+++ Source data

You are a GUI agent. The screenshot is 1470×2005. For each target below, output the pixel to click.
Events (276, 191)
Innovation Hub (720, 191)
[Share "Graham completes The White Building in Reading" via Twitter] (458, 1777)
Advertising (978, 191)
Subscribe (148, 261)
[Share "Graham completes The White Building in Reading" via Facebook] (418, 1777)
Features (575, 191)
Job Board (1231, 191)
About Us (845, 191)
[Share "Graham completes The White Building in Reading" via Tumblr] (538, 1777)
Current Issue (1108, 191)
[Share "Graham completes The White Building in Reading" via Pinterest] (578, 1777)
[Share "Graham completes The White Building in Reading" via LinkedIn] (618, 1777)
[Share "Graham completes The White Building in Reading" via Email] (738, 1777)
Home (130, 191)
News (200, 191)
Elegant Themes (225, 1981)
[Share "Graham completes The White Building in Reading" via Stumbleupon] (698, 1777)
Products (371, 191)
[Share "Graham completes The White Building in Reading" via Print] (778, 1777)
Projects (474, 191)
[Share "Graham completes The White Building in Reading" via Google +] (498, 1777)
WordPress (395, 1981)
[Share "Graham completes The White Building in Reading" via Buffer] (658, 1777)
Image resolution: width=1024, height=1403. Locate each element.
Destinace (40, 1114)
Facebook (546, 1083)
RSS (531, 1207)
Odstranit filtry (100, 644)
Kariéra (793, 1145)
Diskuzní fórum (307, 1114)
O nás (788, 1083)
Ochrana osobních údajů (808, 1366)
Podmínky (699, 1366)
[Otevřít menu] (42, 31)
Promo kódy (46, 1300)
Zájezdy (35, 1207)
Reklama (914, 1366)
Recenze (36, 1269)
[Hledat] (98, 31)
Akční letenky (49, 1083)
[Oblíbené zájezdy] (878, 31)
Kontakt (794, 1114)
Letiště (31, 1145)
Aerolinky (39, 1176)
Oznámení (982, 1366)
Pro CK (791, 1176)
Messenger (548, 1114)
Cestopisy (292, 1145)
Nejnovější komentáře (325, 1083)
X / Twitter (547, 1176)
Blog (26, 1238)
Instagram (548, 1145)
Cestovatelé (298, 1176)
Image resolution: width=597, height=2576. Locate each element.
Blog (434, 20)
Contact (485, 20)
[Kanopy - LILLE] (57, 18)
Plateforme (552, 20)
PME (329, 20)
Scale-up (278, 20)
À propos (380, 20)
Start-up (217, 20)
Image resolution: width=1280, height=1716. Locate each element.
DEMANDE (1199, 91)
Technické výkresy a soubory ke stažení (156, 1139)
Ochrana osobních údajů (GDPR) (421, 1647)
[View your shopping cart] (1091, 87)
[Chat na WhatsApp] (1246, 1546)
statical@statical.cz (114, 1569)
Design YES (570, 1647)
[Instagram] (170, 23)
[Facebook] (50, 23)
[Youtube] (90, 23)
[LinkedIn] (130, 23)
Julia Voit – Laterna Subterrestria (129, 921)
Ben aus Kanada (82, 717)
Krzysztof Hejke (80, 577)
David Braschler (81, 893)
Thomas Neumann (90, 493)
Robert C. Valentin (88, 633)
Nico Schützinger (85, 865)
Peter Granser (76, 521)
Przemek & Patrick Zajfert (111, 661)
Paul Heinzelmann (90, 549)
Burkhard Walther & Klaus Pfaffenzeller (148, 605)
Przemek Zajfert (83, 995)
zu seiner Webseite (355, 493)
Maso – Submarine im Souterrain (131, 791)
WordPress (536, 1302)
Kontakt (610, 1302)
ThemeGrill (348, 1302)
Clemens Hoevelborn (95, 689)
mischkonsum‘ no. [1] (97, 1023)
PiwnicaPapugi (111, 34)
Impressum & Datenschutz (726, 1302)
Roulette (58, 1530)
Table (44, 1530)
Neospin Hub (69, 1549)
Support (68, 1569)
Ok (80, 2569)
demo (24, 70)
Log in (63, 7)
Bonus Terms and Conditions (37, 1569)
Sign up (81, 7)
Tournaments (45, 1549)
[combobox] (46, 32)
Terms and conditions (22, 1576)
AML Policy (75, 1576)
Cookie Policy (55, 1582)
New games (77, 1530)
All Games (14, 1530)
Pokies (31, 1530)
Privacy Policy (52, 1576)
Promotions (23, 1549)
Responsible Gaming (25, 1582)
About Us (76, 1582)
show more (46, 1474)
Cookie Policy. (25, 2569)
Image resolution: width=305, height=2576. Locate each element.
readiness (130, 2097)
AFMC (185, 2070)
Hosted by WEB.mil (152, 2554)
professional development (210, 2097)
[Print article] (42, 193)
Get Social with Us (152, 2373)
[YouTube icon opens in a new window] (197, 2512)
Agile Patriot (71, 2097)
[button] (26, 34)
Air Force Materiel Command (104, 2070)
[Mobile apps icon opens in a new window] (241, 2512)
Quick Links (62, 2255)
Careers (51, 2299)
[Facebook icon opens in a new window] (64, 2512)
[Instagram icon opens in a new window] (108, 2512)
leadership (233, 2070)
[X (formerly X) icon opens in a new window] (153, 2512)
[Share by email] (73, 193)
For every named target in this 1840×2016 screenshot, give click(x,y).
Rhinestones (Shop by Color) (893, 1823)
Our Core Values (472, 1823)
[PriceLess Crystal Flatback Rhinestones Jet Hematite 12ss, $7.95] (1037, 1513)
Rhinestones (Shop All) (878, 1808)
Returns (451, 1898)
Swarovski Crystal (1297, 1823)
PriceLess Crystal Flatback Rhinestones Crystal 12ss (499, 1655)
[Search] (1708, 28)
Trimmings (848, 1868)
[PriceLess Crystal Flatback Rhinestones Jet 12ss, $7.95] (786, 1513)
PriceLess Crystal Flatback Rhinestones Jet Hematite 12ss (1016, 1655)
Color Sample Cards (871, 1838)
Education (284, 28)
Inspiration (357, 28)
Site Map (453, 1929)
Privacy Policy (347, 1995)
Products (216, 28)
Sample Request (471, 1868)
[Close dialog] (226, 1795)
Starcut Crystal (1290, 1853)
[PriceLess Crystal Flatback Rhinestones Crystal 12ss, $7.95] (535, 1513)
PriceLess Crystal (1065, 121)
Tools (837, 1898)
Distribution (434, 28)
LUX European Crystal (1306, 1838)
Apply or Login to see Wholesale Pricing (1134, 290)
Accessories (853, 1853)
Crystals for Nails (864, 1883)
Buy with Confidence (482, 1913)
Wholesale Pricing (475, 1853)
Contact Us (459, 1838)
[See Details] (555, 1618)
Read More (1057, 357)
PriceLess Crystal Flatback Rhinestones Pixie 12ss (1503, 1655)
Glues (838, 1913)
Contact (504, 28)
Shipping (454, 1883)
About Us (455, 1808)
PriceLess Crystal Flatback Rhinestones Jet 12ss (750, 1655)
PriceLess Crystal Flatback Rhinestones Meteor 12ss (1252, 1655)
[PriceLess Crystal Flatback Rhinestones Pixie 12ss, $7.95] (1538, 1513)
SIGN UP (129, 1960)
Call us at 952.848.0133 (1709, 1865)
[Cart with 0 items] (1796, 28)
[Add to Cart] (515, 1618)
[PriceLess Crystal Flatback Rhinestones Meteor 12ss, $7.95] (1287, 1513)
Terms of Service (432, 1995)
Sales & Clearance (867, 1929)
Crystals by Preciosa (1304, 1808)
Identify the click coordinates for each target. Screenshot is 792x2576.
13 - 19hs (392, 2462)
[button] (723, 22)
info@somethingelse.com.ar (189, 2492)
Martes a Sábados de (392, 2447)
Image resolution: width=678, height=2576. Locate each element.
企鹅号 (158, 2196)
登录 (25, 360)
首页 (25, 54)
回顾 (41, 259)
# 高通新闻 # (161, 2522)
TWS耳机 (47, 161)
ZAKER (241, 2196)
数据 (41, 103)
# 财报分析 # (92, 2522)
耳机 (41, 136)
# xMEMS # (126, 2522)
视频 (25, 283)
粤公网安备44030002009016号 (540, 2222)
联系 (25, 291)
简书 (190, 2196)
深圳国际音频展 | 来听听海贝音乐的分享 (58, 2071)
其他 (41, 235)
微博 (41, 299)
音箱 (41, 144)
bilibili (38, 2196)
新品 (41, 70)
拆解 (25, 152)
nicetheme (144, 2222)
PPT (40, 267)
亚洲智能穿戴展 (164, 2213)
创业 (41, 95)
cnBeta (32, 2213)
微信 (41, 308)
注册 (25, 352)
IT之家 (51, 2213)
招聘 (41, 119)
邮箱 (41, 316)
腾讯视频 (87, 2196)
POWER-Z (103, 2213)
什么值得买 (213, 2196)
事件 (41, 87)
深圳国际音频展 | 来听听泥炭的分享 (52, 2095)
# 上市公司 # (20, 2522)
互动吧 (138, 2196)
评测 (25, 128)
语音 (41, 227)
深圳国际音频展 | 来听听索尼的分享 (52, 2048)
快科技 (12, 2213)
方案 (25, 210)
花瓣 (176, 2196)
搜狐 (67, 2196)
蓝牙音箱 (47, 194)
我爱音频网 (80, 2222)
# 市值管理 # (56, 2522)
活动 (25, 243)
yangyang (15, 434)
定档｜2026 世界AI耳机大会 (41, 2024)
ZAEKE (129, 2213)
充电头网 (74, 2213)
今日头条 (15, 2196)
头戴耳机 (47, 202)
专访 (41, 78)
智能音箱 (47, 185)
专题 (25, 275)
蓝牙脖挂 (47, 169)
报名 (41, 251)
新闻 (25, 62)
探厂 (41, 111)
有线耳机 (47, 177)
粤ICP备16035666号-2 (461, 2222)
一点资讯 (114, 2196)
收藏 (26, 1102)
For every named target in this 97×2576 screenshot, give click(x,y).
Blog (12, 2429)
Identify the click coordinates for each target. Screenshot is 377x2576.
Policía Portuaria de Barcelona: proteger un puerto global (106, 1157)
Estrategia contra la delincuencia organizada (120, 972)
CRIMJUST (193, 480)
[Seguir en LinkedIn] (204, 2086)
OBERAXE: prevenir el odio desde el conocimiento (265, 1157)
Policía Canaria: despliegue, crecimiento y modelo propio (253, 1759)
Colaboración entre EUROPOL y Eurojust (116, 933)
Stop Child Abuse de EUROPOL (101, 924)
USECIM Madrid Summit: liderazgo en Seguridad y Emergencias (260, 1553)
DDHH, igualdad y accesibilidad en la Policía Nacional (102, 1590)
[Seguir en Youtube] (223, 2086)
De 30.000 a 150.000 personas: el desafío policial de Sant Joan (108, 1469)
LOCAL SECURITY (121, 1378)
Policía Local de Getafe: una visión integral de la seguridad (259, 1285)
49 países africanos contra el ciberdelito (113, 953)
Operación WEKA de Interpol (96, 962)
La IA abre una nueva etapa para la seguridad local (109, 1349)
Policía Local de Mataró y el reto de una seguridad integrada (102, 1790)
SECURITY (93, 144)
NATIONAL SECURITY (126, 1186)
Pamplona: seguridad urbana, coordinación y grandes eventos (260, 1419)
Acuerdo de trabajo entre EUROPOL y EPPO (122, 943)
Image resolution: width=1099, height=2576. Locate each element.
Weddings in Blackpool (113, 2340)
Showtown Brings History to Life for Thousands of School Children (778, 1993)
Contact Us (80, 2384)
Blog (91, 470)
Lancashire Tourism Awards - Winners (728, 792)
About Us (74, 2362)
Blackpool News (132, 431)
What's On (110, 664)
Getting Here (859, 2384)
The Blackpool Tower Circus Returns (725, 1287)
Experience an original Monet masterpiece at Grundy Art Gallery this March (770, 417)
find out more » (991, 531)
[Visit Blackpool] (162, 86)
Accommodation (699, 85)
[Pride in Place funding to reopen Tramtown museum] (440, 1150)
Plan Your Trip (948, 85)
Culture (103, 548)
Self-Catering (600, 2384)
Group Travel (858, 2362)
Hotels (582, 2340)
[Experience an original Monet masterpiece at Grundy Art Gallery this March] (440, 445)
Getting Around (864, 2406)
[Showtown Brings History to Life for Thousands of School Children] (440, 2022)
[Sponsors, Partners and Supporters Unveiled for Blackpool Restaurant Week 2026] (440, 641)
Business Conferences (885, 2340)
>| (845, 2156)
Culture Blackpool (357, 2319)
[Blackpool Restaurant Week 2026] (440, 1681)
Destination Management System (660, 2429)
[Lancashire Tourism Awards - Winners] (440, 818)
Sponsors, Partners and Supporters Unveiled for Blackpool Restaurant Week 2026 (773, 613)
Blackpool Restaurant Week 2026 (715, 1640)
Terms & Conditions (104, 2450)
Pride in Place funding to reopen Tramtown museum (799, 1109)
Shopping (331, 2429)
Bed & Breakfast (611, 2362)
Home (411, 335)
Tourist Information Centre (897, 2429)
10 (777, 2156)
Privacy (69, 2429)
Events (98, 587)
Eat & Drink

++++++

* **What the task requires**
The response should be the listing above, limited to the lines between the one holding "PPT (40, 267)" and the one holding "Blog (12, 2429)", inclusive, reproduced exactly.

* **Response to this exercise**
PPT (40, 267)
亚洲智能穿戴展 (164, 2213)
创业 (41, 95)
cnBeta (32, 2213)
微信 (41, 308)
注册 (25, 352)
IT之家 (51, 2213)
招聘 (41, 119)
邮箱 (41, 316)
腾讯视频 (87, 2196)
POWER-Z (103, 2213)
什么值得买 (213, 2196)
事件 (41, 87)
深圳国际音频展 | 来听听泥炭的分享 (52, 2095)
# 上市公司 # (20, 2522)
互动吧 (138, 2196)
评测 (25, 128)
语音 (41, 227)
深圳国际音频展 | 来听听索尼的分享 (52, 2048)
快科技 (12, 2213)
方案 (25, 210)
花瓣 (176, 2196)
搜狐 (67, 2196)
蓝牙音箱 (47, 194)
我爱音频网 (80, 2222)
# 市值管理 # (56, 2522)
活动 (25, 243)
yangyang (15, 434)
定档｜2026 世界AI耳机大会 (41, 2024)
ZAEKE (129, 2213)
充电头网 (74, 2213)
今日头条 (15, 2196)
头戴耳机 (47, 202)
专访 (41, 78)
智能音箱 (47, 185)
专题 (25, 275)
蓝牙脖挂 (47, 169)
报名 (41, 251)
新闻 (25, 62)
探厂 (41, 111)
有线耳机 (47, 177)
粤ICP备16035666号-2 (461, 2222)
一点资讯 (114, 2196)
收藏 (26, 1102)
For every named target in this 97×2576 screenshot, give click(x,y).
Blog (12, 2429)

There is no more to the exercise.